**Your objective**
Both ends included, restate word for word the lines from the first line of the listing through the line containing "Choral Director (66, 1589)". Leave the pictures out.

### Entries provided

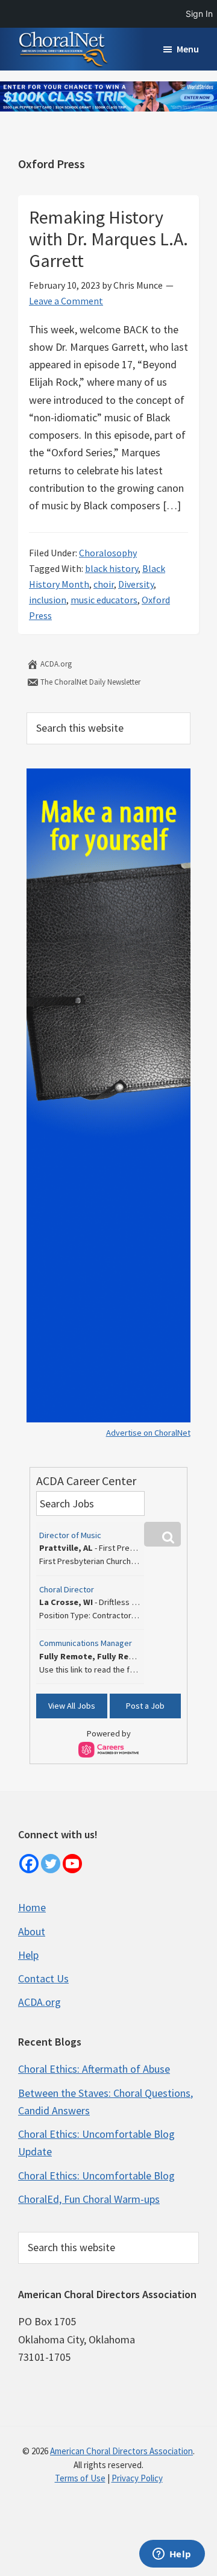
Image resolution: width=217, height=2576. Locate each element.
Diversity (136, 584)
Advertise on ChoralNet (148, 1432)
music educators (104, 600)
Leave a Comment (66, 301)
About (31, 1931)
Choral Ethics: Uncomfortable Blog (96, 2175)
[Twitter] (50, 1863)
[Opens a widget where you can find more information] (172, 2555)
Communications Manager (85, 1643)
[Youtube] (72, 1863)
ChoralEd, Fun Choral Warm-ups (89, 2199)
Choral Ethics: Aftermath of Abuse (94, 2069)
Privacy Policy (137, 2478)
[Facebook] (29, 1863)
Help (28, 1955)
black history (111, 568)
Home (32, 1907)
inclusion (47, 600)
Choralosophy (108, 553)
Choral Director (66, 1589)
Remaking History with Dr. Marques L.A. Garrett (108, 239)
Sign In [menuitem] (199, 13)
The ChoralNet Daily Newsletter (89, 682)
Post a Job (145, 1705)
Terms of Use (80, 2478)
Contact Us (43, 1978)
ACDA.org (55, 664)
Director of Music (70, 1535)
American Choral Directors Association (121, 2451)
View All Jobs (71, 1705)
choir (103, 584)
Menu (188, 49)
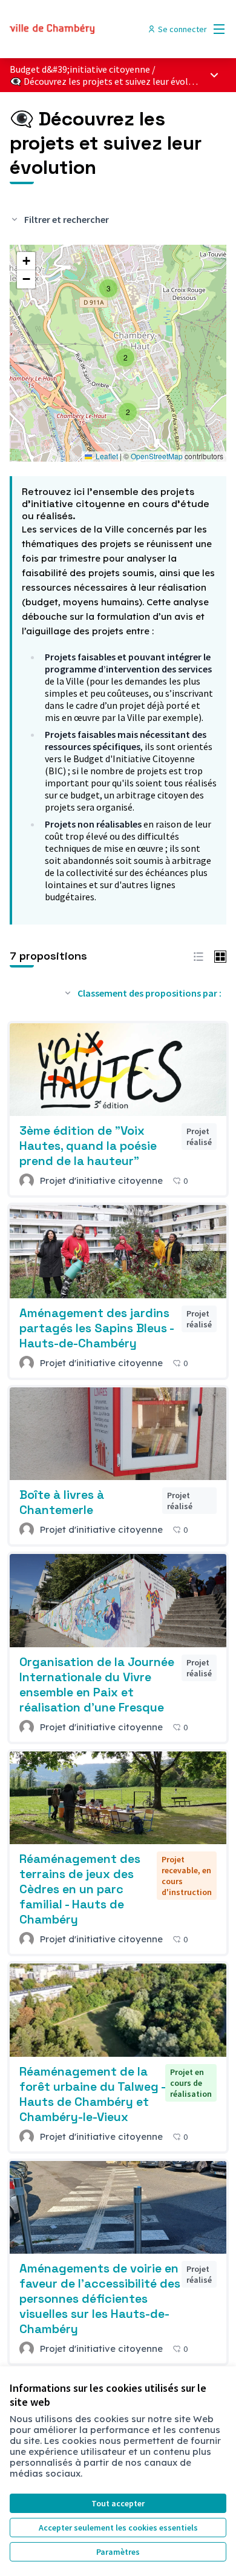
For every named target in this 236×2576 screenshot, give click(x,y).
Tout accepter (118, 2503)
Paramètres (118, 2551)
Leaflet (106, 456)
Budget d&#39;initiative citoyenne (80, 69)
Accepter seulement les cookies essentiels (118, 2527)
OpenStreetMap (157, 456)
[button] (128, 412)
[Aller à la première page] (90, 29)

######

**Solution for this problem**
Image resolution: width=217, height=2576. Locate each element.
Diversity (136, 584)
Advertise on ChoralNet (148, 1432)
music educators (104, 600)
Leave a Comment (66, 301)
About (31, 1931)
Choral Ethics: Uncomfortable Blog (96, 2175)
[Twitter] (50, 1863)
[Opens a widget where you can find more information] (172, 2555)
Communications Manager (85, 1643)
[Youtube] (72, 1863)
ChoralEd, Fun Choral Warm-ups (89, 2199)
Choral Ethics: Aftermath of Abuse (94, 2069)
Privacy Policy (137, 2478)
[Facebook] (29, 1863)
Help (28, 1955)
black history (111, 568)
Home (32, 1907)
inclusion (47, 600)
Choralosophy (108, 553)
Choral Director (66, 1589)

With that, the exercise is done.